Kita malah membiayai ilusi.
New Normal, adalah hancurnya sebuah abnormalitas dan kembalinya sebuah kehidupan normal.
Sebelum revolusi industri, kehidupan itu relatif sangat normal.
Manusia setara bekerja untuk kebutuhannya.
Ketika ngopi mereka, ya ngopi untuk menghilangkan penat mereka.
Kedai kopi pun sebagai ruang publik untuk saling guyub berinteraksi, bukan ruang halusinasi atau untuk menyendiri.
Selesai ngopi kembali ke kehidupannya. (bukannya pindah kasta).
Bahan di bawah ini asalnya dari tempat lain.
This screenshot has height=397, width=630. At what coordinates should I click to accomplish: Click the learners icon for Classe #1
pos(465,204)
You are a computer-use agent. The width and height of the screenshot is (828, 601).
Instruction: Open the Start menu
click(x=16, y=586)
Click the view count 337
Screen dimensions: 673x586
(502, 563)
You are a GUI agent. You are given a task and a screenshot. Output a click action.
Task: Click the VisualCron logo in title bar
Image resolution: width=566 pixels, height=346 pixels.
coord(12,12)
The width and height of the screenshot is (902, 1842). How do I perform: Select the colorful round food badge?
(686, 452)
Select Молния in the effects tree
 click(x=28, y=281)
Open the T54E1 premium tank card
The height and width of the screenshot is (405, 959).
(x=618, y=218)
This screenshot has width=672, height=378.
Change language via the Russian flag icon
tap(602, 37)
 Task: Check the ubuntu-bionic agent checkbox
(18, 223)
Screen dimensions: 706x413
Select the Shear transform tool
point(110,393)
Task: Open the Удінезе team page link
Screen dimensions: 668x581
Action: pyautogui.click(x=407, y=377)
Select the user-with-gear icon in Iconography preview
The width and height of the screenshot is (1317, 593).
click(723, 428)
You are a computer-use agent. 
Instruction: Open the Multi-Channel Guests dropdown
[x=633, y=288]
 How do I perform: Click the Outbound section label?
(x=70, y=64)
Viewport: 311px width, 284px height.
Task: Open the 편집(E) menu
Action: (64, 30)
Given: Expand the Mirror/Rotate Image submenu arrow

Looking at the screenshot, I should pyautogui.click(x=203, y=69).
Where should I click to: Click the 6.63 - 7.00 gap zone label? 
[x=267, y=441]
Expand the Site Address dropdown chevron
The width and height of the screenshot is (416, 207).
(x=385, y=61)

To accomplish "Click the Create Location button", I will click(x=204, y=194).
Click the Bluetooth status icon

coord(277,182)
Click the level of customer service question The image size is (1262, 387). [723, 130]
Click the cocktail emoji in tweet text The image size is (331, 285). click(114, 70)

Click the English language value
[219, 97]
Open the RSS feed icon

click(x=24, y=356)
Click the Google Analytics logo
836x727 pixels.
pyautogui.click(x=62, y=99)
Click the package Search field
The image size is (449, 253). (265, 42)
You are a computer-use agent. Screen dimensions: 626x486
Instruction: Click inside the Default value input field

Upah yang mereka dapat pun untuk memenuhi kebutuhan dasarnya. Bukan untuk membeli merek.
Ketika kondisi di atas dihantam oleh kejadian luar biasa, dalam hal ini seperti pandemi, kemungkinan tidak akan se-dramatis seperti yang terjadi hari ini.
Hari ini ribuan pekerja menggantungkan hidupnya pada bisnis imajiner seperti mall, Starbuck dkk.
Bisa terbayang efek domino dari kehancurannya... rubuh satu sirna banyak. Ribuan pekerja terancam kehidupannya seiring hilangnya pekerjaan mereka.
Mereka teralienasi dari pekerjaannya sehingga merasa bukan siapa-siapa dan tidak berdaya ketika hilang profesinya.
Sudah waktunya dunia-dunia usaha imajiner itu merombak plan bisnisnya ke usaha-usaha yang lebih nyata (riil) dan beradaptasi bila ingin survive hari ini.
Alih-alih mempertahankan bisnis yang sama seolah-olah kita masih hidup di dunia kemarin. (ini namanya gagal move on)
New Normal adalah sebuah terapi psikis dan efek kejut bagi kita untuk memikirkan ulang, untuk introspeksi betapa rapuhnya kehidupan sosial kita kemarin, bak jaring laba-laba besar. Tertata, tersistem dan terstruktur rapih serta massif tetapi tidak kita sadari begitu rapuh dan labil ketika sebuah batu menimpanya.
New Normal mendorong kita untuk fokus dan mengefisiensikan tenaga dan pikiran kita untuk hal-hal yang kita butuhkan saja.
Dan petunjuk atas matinya kebutuhan-kebutuhan halusinasi kita.
Seolah-olah hidup kita serba dicukupkan.
Kita didorong memikirkan kembali apa yang benar-benar kita butuhkan. Kembali ke jati diri dan fungsi diri kita yang nyata.
It's all done. We are shifting.
Change or we die. Get real!
Dunia kita yang kemarin sudah mati.
Dunia hari ini ibarat sebuah rumah sakit yang besar. Kita tergeletak di dalamnya dan hanya berpikir untuk tetap sehat dan tetap hidup.
Pernahkah kita melihat orang selfie saat tergeletak sekarat di rumah sakit?
Itulah matinya hiperealita!
Jika Baudrillard di tahun 80an lalu sudah memikirkan kondisi hiperealita, sesungguhnya saat itu dia sudah melihat bahaya dan sedang menyalakan simbol SOS (save our soul) itu kepada kita agar kita lekas sadar dan menyelamatkan diri bahwa kita berdiri di atas bom waktu yang siap meledak dan menghancurkan kita.
New Normal?
Welcome normal life, keep alive!
Disadur dari pemikiran-pemikiran Filsafat Jean Baudrillard (seorang Filsuf Kontemporer, komentator politik & sosiolog, yang juga berprofesi sebagai fotografer top Perancis).